*** EXERCISE INPUTS ***

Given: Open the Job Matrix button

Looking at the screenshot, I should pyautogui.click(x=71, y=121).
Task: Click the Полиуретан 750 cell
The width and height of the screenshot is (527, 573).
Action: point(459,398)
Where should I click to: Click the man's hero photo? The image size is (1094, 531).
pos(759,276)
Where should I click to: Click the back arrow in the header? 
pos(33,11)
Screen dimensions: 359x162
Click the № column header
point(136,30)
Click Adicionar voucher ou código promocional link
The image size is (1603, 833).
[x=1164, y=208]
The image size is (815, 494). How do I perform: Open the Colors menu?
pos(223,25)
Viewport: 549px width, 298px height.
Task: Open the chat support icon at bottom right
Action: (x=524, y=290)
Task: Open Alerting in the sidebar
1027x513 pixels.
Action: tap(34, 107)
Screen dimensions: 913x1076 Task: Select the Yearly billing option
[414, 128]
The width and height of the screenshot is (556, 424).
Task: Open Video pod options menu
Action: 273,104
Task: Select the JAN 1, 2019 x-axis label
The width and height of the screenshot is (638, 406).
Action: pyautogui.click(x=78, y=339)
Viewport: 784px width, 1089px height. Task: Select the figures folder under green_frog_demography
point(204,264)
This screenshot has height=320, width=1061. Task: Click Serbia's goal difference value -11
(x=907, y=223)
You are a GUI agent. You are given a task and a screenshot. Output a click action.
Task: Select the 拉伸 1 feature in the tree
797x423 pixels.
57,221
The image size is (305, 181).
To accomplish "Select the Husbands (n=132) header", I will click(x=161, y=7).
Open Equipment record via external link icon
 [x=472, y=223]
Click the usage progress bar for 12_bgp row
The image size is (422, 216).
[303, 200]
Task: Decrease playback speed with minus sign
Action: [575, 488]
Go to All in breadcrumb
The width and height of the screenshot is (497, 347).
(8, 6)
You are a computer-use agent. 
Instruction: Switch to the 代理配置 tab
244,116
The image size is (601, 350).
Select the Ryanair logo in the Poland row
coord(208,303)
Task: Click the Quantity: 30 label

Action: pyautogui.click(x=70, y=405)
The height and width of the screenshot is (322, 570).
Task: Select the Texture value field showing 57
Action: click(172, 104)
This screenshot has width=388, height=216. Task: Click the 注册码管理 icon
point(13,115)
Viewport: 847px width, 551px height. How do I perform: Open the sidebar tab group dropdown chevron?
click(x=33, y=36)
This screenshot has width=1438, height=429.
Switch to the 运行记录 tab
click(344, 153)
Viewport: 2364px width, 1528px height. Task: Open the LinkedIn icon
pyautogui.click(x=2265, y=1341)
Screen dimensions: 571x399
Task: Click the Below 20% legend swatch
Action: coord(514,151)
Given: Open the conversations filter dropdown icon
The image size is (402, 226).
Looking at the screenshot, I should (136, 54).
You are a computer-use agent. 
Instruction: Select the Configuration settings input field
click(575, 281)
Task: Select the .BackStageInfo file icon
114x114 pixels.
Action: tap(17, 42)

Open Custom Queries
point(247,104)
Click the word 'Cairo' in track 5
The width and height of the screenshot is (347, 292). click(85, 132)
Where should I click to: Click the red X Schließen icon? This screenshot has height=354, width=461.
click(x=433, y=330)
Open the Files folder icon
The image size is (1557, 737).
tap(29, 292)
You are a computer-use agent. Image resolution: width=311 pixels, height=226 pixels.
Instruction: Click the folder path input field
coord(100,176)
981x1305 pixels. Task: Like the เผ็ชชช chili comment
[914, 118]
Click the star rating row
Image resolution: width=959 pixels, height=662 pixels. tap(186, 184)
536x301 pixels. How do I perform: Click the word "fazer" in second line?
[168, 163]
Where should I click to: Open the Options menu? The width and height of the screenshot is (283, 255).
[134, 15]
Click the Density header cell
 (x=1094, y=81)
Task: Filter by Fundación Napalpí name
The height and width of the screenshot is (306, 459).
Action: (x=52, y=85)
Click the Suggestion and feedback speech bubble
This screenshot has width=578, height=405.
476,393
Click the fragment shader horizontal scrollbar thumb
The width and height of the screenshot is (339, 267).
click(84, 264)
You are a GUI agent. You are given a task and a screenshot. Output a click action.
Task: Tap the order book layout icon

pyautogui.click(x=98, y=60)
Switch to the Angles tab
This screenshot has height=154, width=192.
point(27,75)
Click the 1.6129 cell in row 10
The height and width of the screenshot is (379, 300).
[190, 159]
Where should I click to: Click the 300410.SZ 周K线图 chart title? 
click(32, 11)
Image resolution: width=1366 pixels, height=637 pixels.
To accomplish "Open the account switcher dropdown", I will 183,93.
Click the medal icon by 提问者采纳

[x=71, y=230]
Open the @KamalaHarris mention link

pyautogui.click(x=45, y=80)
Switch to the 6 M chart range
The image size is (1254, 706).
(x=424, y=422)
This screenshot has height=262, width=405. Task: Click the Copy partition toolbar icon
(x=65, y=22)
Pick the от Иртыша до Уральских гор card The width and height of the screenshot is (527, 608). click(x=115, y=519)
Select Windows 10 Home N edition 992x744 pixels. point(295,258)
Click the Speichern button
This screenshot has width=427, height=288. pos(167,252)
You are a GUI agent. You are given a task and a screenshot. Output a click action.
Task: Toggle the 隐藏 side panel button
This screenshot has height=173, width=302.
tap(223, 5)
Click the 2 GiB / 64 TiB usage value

*** End of EXERCISE INPUTS ***

REQUIRED ACTION:
Please output each entry above exactly, leaving nothing out.

REPLY TO THE EXERCISE:
Given: Open the Job Matrix button

Looking at the screenshot, I should pyautogui.click(x=71, y=121).
Task: Click the Полиуретан 750 cell
The width and height of the screenshot is (527, 573).
Action: point(459,398)
Where should I click to: Click the man's hero photo? The image size is (1094, 531).
pos(759,276)
Where should I click to: Click the back arrow in the header? 
pos(33,11)
Screen dimensions: 359x162
Click the № column header
point(136,30)
Click Adicionar voucher ou código promocional link
The image size is (1603, 833).
[x=1164, y=208]
The image size is (815, 494). How do I perform: Open the Colors menu?
pos(223,25)
Viewport: 549px width, 298px height.
Task: Open the chat support icon at bottom right
Action: (x=524, y=290)
Task: Open Alerting in the sidebar
1027x513 pixels.
Action: tap(34, 107)
Screen dimensions: 913x1076 Task: Select the Yearly billing option
[414, 128]
The width and height of the screenshot is (556, 424).
Task: Open Video pod options menu
Action: 273,104
Task: Select the JAN 1, 2019 x-axis label
The width and height of the screenshot is (638, 406).
Action: pyautogui.click(x=78, y=339)
Viewport: 784px width, 1089px height. Task: Select the figures folder under green_frog_demography
point(204,264)
This screenshot has height=320, width=1061. Task: Click Serbia's goal difference value -11
(x=907, y=223)
You are a GUI agent. You are given a task and a screenshot. Output a click action.
Task: Select the 拉伸 1 feature in the tree
797x423 pixels.
57,221
The image size is (305, 181).
To accomplish "Select the Husbands (n=132) header", I will click(x=161, y=7).
Open Equipment record via external link icon
 [x=472, y=223]
Click the usage progress bar for 12_bgp row
The image size is (422, 216).
[303, 200]
Task: Decrease playback speed with minus sign
Action: [575, 488]
Go to All in breadcrumb
The width and height of the screenshot is (497, 347).
(8, 6)
You are a computer-use agent. 
Instruction: Switch to the 代理配置 tab
244,116
The image size is (601, 350).
Select the Ryanair logo in the Poland row
coord(208,303)
Task: Click the Quantity: 30 label

Action: pyautogui.click(x=70, y=405)
The height and width of the screenshot is (322, 570).
Task: Select the Texture value field showing 57
Action: click(172, 104)
This screenshot has width=388, height=216. Task: Click the 注册码管理 icon
point(13,115)
Viewport: 847px width, 551px height. How do I perform: Open the sidebar tab group dropdown chevron?
click(x=33, y=36)
This screenshot has width=1438, height=429.
Switch to the 运行记录 tab
click(344, 153)
Viewport: 2364px width, 1528px height. Task: Open the LinkedIn icon
pyautogui.click(x=2265, y=1341)
Screen dimensions: 571x399
Task: Click the Below 20% legend swatch
Action: coord(514,151)
Given: Open the conversations filter dropdown icon
The image size is (402, 226).
Looking at the screenshot, I should (136, 54).
You are a computer-use agent. 
Instruction: Select the Configuration settings input field
click(575, 281)
Task: Select the .BackStageInfo file icon
114x114 pixels.
Action: tap(17, 42)

Open Custom Queries
point(247,104)
Click the word 'Cairo' in track 5
The width and height of the screenshot is (347, 292). click(85, 132)
Where should I click to: Click the red X Schließen icon? This screenshot has height=354, width=461.
click(x=433, y=330)
Open the Files folder icon
The image size is (1557, 737).
tap(29, 292)
You are a computer-use agent. Image resolution: width=311 pixels, height=226 pixels.
Instruction: Click the folder path input field
coord(100,176)
981x1305 pixels. Task: Like the เผ็ชชช chili comment
[914, 118]
Click the star rating row
Image resolution: width=959 pixels, height=662 pixels. tap(186, 184)
536x301 pixels. How do I perform: Click the word "fazer" in second line?
[168, 163]
Where should I click to: Open the Options menu? The width and height of the screenshot is (283, 255).
[134, 15]
Click the Density header cell
 (x=1094, y=81)
Task: Filter by Fundación Napalpí name
The height and width of the screenshot is (306, 459).
Action: (x=52, y=85)
Click the Suggestion and feedback speech bubble
This screenshot has width=578, height=405.
476,393
Click the fragment shader horizontal scrollbar thumb
The width and height of the screenshot is (339, 267).
click(84, 264)
You are a GUI agent. You are given a task and a screenshot. Output a click action.
Task: Tap the order book layout icon

pyautogui.click(x=98, y=60)
Switch to the Angles tab
This screenshot has height=154, width=192.
point(27,75)
Click the 1.6129 cell in row 10
The height and width of the screenshot is (379, 300).
[190, 159]
Where should I click to: Click the 300410.SZ 周K线图 chart title? 
click(32, 11)
Image resolution: width=1366 pixels, height=637 pixels.
To accomplish "Open the account switcher dropdown", I will 183,93.
Click the medal icon by 提问者采纳

[x=71, y=230]
Open the @KamalaHarris mention link

pyautogui.click(x=45, y=80)
Switch to the 6 M chart range
The image size is (1254, 706).
(x=424, y=422)
This screenshot has height=262, width=405. Task: Click the Copy partition toolbar icon
(x=65, y=22)
Pick the от Иртыша до Уральских гор card The width and height of the screenshot is (527, 608). click(x=115, y=519)
Select Windows 10 Home N edition 992x744 pixels. point(295,258)
Click the Speichern button
This screenshot has width=427, height=288. pos(167,252)
You are a GUI agent. You are given a task and a screenshot. Output a click action.
Task: Toggle the 隐藏 side panel button
This screenshot has height=173, width=302.
tap(223, 5)
Click the 2 GiB / 64 TiB usage value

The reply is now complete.